QUOTED TEXT
Executive Summary
- What’s new: India has enacted landmark insurance sector reforms through the 2025 Amendment Act and Amendment Rules, including approval of 100% foreign direct investment, relaxation of ownership and governance norms, and facilitation of mergers.
- Why it matters: These reforms modernize the sector, attract foreign capital, enhance regulatory oversight and align India’s insurance regime with global standards, fostering growth and increased market participation for insurance companies and foreign investors.
- What to do next: Companies should consider reviewing the new regulatory framework; assessing opportunities for increased foreign investment, restructuring and operational flexibility; and ensuring compliance with revised governance, investment and reporting requirements.
__________
India has enacted landmark reforms in its insurance sector through the Sabka Bima Sabki Raksha (Amendment of Insurance Laws) Act, 2025 (Amendment Act) and the Indian Insurance Companies (Foreign Investment) Amendment Rules, 2025 (Amendment Rules). These measures represent the most significant overhaul of the regulatory framework since the sector’s liberalization in 2002, with the centerpiece being the approval of 100% foreign direct investment (FDI) in Indian insurance companies. The reforms are designed to modernize the sector, attract foreign capital, enhance regulatory oversight and align India’s insurance regime with global standards.
The reforms are likely to increase interest still further in the Indian insurance market. India’s demographic profile, macroeconomics and the current low level of insurance penetration into the market (which is expected to grow considerably) all mean that India is perceived to be one of the key growth markets for the global insurance industry in the years ahead. Ease of distribution — through aggregators and bancassurance, and declines in market share from historically dominant providers — mean that market access has proven to be available to dynamic new entrants. This is expected to lead to opportunities in both insurance and reinsurance markets.
Key Highlights and Significant Issues
- Liberalization of foreign investment: The FDI cap in Indian insurance companies has been raised to 100% from 74%. This is expected to drive capital inflows, foster sectoral growth, and enable foreign investors to exercise full ownership and control.

SUPPLIED DATA
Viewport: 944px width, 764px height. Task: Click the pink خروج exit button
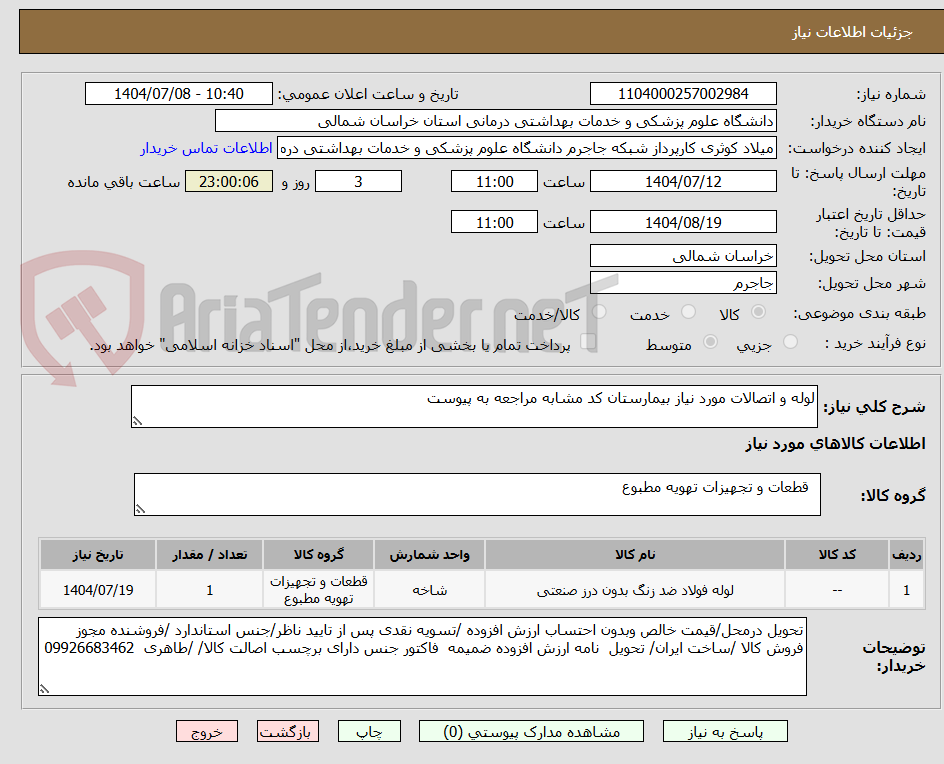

EXERCISE INSTRUCTIONS
- 1) Answer these from the insurance reform text:
(a) What was the FDI cap in Indian insurance companies before it was raised to 100%?
(b) In what year was the sector first liberalized?
(c) Which two distribution channels are named as making distribution easier?
- 2) Rewrite the paragraph of the insurance reform text that begins "The reforms are likely to increase interest" as a short bulleted list that keeps its main facts.
This material has no connection to the insurance reform text.

SOLUTIONS FOR EACH TASK
- 1)
(a) 74%
(b) 2002
(c) Aggregators and bancassurance

- 2)
- The reforms are likely to raise interest in the Indian insurance market even further.
- India's demographics, its macroeconomics and its low but growing insurance penetration make it one of the global industry's key growth markets.
- Easy distribution through aggregators and bancassurance, along with falling market share for historically dominant providers, has opened the market to dynamic new entrants.
- This should create opportunities in both insurance and reinsurance.